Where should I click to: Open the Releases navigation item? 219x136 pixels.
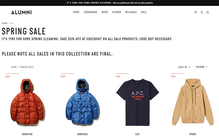[x=131, y=12]
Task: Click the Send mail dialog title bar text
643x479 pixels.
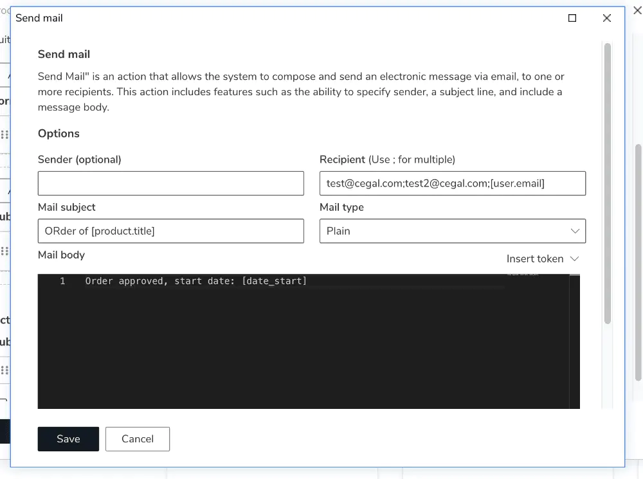Action: click(39, 18)
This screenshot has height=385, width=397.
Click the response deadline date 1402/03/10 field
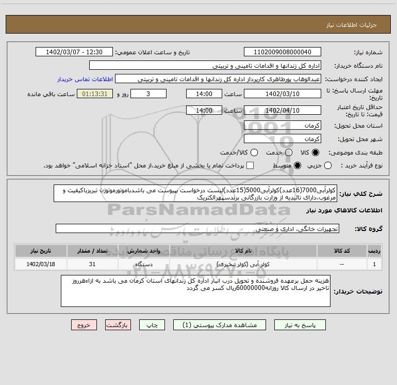point(282,94)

⁂

### [What you are asked to do]
Would you transcribe all of the entries above exactly, minus the images?

### [Task output]
Where should I click to: Open the Releases navigation item? 219x136 pixels.
[x=131, y=12]
Task: Click the Send mail dialog title bar text
643x479 pixels.
Action: click(39, 18)
This screenshot has height=385, width=397.
Click the response deadline date 1402/03/10 field
point(282,94)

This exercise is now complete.